Yesterday, 2nd September, a European Space Agency (ESA) satellite had a near-miss with one of the satellites of SpaceX’s Starlink constellation. Reportedly, SpaceX refused to move its satellite out of the way, forcing ESA’s Aeolus Earth observation satellite to make evasive maneuvers.

ESA Aeolus
ESA’s Aeolus had to take evasive action. Photo: ESA

The incident has raised questions about how Low Earth Orbit (LEO) satellites will impact on other near-Earth operations, and how safety can be assured in the future.

What happened?

Headed by Tesla entrepreneur Elon Musk, SpaceX launched an extensive Starlink beta test on the 23rd May, 2019. This involved the placement of an unprecedented number of satellites into LEO; 60 in total.

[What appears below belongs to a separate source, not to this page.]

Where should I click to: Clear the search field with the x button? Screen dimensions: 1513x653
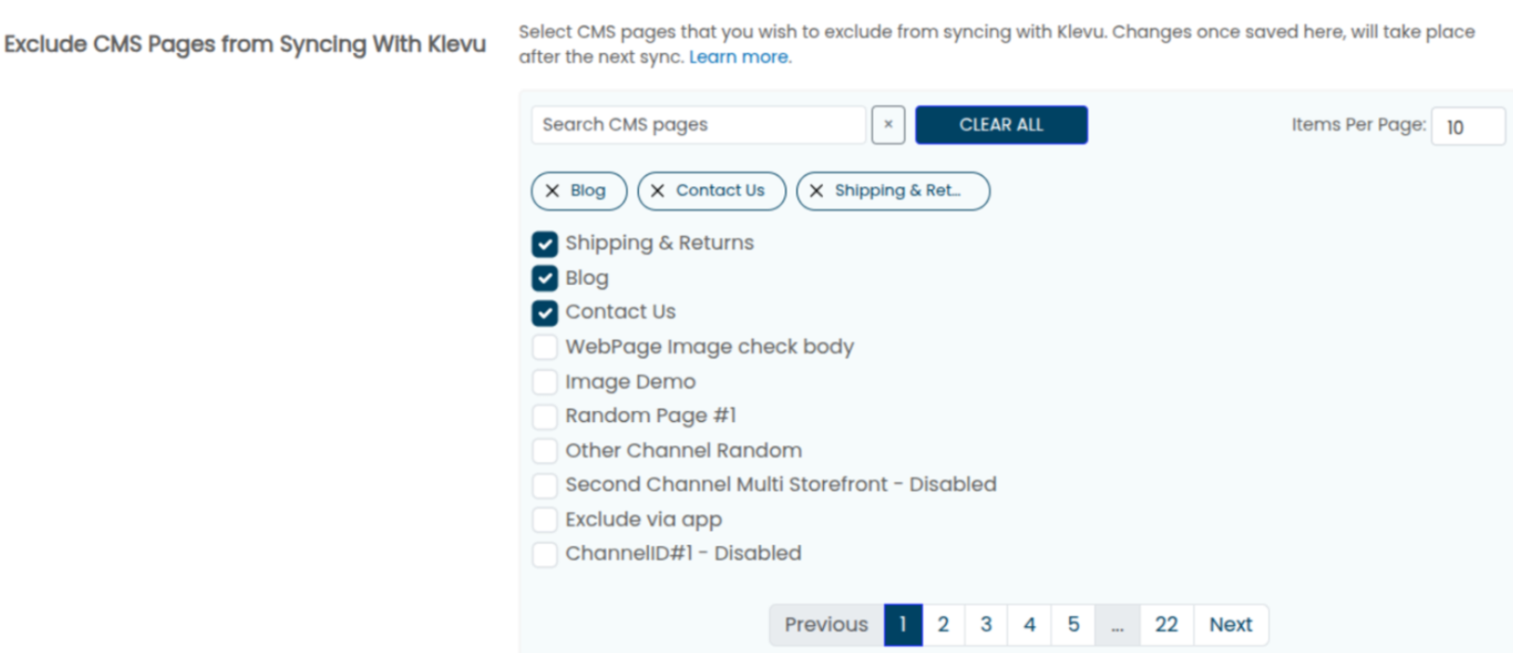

According to reporting in Teslarati, 50 of these 60 satellites have arrived at their 340 mile circular orbit, and all but three are in communication and, largely, under the control of SpaceX.

However, at 11:02 yesterday, the ESA were alerted to a potential collision course between its Aeolus satellite and a member of SpaceX’s Starlink constellation, Starlink 44. The US military, who monitor space traffic, raised the alert with both parties.

According to Forbes, Aeolus has occupied this region of space for nine months prior to Starlink 44. Despite this, SpaceX declined to move its satellite, meaning Aeolus had to use its thrusters to avoid a potential collision.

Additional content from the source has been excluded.